Given the importance of transparency in the use of substantial amounts of public money, contrasted with the limited privacy interest that would exist in this record if it contained personal information, I find that the compelling public interest in disclosure of the record clearly outweighs the purpose of the section 21(1) exemption.

[32]  Similarly, in the case of Dr. A.B., even if the disclosure of Dr. A.B.’s information in the record would reveal personal information to which section 21(1) applies, I find that Dr. A.B.’s privacy interest in this information is limited, and is outweighed by the compelling public interest in disclosure. In my view, the fact that Dr. A.B. was incorrect when s/he stated that s/he is not listed in the record is a relatively innocuous piece of information.

[33]  I am not persuaded by Dr. A.B.’s submission that there is no longer any compelling public interest in the disclosure of his/her information in the record now that the information of the other doctors appearing in the record is to be disclosed. This office does sometimes find that there is no compelling public interest in the disclosure of information if there is other information already in the public realm that is sufficient to meet the public interest at issue. However, in my opinion, in the particular circumstances of this appeal and reconsideration request, the public interest in this case should be considered with respect to the information as a whole, not just the information of Dr. A.B.

[34]  In any event, I disagree with Dr. A.B. that there is no longer any compelling public interest in the disclosure of his/her information, even viewed in isolation from the information of the other physicians (whose information is to be made public). Dr. A.B. is one of the top 100 OHIP payment recipients for at least one of the years in question. In my view, this is sufficient to establish a compelling public interest in disclosure of his/her information. [7]

[35]  Moreover, there is a compelling public interest in the disclosure of not just how much the province paid to Dr.

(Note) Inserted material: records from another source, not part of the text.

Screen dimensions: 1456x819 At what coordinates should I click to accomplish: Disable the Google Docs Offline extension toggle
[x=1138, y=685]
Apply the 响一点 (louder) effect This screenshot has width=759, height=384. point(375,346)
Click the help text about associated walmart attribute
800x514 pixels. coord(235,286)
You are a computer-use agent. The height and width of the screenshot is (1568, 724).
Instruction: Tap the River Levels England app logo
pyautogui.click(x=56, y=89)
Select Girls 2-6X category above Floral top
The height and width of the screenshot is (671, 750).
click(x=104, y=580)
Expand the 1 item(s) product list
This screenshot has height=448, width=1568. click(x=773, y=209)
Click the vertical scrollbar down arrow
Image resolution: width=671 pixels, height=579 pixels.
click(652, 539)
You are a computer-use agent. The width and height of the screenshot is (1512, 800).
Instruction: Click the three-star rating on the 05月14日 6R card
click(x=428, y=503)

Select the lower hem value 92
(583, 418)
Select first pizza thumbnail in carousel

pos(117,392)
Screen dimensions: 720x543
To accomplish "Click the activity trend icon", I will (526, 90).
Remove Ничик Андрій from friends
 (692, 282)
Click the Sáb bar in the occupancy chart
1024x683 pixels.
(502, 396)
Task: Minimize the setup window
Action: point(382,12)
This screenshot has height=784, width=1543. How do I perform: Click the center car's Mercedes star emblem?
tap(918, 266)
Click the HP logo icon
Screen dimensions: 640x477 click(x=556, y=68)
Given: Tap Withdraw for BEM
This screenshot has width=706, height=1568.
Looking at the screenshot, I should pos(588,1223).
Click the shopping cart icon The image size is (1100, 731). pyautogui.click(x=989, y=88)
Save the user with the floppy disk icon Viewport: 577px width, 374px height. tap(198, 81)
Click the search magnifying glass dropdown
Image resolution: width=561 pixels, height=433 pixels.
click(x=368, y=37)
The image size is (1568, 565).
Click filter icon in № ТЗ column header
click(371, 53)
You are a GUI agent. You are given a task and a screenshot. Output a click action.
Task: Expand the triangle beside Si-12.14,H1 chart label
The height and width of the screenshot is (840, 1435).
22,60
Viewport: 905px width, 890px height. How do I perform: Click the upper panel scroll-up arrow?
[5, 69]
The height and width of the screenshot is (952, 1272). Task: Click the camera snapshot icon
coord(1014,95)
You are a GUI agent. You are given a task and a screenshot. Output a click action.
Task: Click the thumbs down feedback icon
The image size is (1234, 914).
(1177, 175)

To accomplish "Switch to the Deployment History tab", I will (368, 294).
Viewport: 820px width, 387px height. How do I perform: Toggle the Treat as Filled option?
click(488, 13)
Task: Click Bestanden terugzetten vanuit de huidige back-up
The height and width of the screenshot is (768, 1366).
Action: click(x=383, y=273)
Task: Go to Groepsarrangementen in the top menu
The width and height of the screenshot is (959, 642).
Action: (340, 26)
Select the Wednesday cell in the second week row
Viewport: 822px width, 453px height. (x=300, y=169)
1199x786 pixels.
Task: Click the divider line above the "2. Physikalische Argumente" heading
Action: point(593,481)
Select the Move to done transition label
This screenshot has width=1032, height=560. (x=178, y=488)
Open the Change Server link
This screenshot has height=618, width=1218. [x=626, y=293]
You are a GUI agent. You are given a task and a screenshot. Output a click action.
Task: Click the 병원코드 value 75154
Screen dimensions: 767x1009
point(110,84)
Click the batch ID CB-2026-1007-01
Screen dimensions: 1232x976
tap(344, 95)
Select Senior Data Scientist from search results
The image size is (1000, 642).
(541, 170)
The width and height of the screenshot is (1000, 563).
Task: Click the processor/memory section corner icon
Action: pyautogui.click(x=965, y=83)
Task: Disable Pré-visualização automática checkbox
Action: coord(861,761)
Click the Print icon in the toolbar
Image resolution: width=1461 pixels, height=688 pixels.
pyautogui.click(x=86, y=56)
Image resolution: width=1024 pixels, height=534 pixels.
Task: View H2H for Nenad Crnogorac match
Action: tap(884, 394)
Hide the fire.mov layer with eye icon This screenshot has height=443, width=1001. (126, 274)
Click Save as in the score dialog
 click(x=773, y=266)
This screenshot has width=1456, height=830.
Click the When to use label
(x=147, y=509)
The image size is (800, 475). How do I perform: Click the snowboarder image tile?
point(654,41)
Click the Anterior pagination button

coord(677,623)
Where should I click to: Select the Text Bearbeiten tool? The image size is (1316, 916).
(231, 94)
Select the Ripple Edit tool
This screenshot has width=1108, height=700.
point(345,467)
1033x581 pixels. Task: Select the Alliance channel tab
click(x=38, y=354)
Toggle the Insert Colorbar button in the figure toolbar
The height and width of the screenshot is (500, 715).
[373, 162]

A.B., but also (as with any of the physicians listed in the record) in the disclosure of Dr. A.B.’s identity. A physician’s identity can provide important context for any discussion of the amount of his or her billings to OHIP. Two hypothetical examples illustrate this point. If a particular physician on the list of the top 100 billers were known in his or her community for providing excellent service to his or her patients, this fact, combined with the disclosure of that physician’s billings, would allow for a more informed discussion concerning the amount of the billings. Or, if a physician were publicly known to have been out of the country for a significant portion of a particular year, this fact, too, could provide important context for any discussion of his or her placement on the list of the top 100 billers in that year.

[36]  I conclude, therefore, that even if section 21(1) applied to Dr. A.B.’s information in the record, the public interest override at section 23 would apply to it.

[37]  For these reasons, Dr. A.B.’s request for reconsideration is denied.

ORDER:

The request for reconsideration is denied. I order the ministry to disclose the information relating to Dr. A.B. to the appellant by June 18, 2019 but not before June 14, 2019.

Original Signed By

 

June 4, 2019

Gillian Shaw

 

 

Senior Adjudicator

 

 

 



[1] Section 21(3)(f) provides that disclosure of personal information describing an individual’s finances is presumed to constitute an unjustified invasion of personal privacy.

[2] Order 11.

[3] Orders P-257, P-427, P-1412, P-1621, R-980015, MO-1550-F and PO-2225.

[4] Orders P-1409, R-980015, PO-2225 and MO-2344.

[5] Orders P-257, P-427, P-1412, P-1621, R-980015, MO-1550-F and PO-2225.

[6] See section 2(3) of the Act .

[7] This office has previously found a compelling public interest in disclosure to exist with respect to significant payments made to one individual. See, for example, Order MO-3684-I, in which the adjudicator found a compelling public interest in the disclosure of the salary of a senior public servant.